При этом ответы, подсказываемые совестью, не только каждый раз разные, но и всегда неабсолютные. Вера не уберегает от нравственной ошибки, как она не уберегает от ошибки вообще. «Похоть плоти» не исчезает в спасенном, его поврежденная природа не меняется, и голос его совести всегда будет доходить до него сквозь искажающую призму поврежденной природы. Поэтому нравственное решение – решение «перерешимое».
   Но хотя оно не абсолютное и перерешимое, оно предельно ответственное. Вера проявляется в голосе совести. Но, внимая ему, уясняя его для себя и переводя его на язык действий, человек также неизбежно искажает его, переводит неполно, неадекватно, как он неизбежно неполно, неадекватно переводит на язык рассудка интеллектуальную интуицию своей веры. А это значит, что как неадекватность теологической формулы может быть неадекватностью «перевода» верной интуиции – истинной веры, но может и означать, что веры – нет, так и неизбежная «неточность» этического доведения может быть следствием неточного уяснения и выполнения, требований верной нравственной интуиции, верной совести, а может быть и знаком, что совести-то и нет. Доводя эту мысль до конца, можно сказать, что каждый проступок может быть знаком того, что совершивший его не «спасен», обречен на гибель.

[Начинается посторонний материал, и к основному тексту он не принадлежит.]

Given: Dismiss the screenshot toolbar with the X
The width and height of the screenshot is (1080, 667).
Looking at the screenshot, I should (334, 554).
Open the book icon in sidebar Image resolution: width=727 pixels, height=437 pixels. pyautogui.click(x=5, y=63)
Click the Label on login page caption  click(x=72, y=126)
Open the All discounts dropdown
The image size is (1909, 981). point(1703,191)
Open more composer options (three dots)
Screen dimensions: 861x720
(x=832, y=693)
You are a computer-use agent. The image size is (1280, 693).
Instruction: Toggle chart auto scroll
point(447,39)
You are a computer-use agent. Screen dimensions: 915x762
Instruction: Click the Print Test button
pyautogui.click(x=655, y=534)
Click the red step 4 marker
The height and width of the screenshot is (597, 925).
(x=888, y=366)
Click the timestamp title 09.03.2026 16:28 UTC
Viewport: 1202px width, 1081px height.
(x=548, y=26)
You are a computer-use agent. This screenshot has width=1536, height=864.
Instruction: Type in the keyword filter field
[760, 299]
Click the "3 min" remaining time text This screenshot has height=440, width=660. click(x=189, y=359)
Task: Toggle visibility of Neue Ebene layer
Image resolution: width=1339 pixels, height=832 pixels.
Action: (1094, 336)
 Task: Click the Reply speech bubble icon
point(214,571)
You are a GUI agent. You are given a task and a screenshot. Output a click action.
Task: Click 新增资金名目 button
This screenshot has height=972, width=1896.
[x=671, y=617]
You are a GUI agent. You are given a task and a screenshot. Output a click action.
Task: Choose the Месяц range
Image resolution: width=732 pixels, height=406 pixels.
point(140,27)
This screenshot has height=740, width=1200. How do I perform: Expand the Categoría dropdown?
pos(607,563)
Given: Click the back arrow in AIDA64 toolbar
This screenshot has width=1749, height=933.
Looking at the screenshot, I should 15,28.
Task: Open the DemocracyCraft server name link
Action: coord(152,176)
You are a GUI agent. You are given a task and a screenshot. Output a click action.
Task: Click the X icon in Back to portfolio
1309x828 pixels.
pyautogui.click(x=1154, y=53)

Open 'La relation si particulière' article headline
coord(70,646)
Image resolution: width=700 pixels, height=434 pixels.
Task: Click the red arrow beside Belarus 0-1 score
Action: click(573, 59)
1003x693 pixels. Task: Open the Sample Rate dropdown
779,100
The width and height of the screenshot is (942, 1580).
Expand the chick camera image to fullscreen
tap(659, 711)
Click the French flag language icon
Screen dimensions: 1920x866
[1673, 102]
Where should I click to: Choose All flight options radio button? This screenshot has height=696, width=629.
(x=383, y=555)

   Таким образом, провозглашая бессилие человека, Реформация провозглашает одновременно (и не только «одновременно», но, рассматривая это в контексте ее идеологии, можно сказать, «тем самым») свободу нравственной интуиции и высочайшую нравственную ответственность.
   Правда, и в этой сфере реформаторы непоследовательны, не идут до конца, останавливаются в страхе перед своей собственной логикой. И их можно понять. Грань между свободой нравственной интуиции и аморализмом – в высшей степени тонкая. Реформаторы уже при жизни могли наблюдать, как мюнстерские анабаптисты, вооружившись идеей «христианской свободы», первым делом провозгласили свободу многоженства и праздности. Вот почему, едва объявив войну католической моральной догматике и мелочной регламентации, реформаторы сразу же идут на попятный. Делают они это по-разному. Лютер заходит дальше Кальвина в проведении принципа этической свободы. Он не остановился даже перед признанием допустимости двоеженства (в случае Филиппа Гессенского). Но с тем большей силой он подчеркивал обязательность повиноваться вышестоящим и выполнять все светские законы. Свобода совести отделяется им от свободы поведения; отнятая у церкви функция сохранения порядка, ограничения хаоса и произвола этических интуиций решительно передается государству, монарху.
   Кальвин относился к государству и светскому закону значительно свободнее. Но зато он более начетнически смотрит на прямые моральные предписания, содержащиеся в Библии, и, более того, «выискивает» в Писании все, что можно понять как конкретное правило поведения. Последователи Кальвина старались представить как обязательный и сакральный закон все ветхозаветное моральное законодательство. Разумеется, соблюдение этих законов ни в коей мере не рассматривается ими как средство (или даже внешний признак) спасения. И все же психологически пуританское ханжество (когда, например, поцеловать жену в воскресенье считалось нарушением четвертой заповеди) где-то приближается к пудовой свече русского купца или католической индульгенции.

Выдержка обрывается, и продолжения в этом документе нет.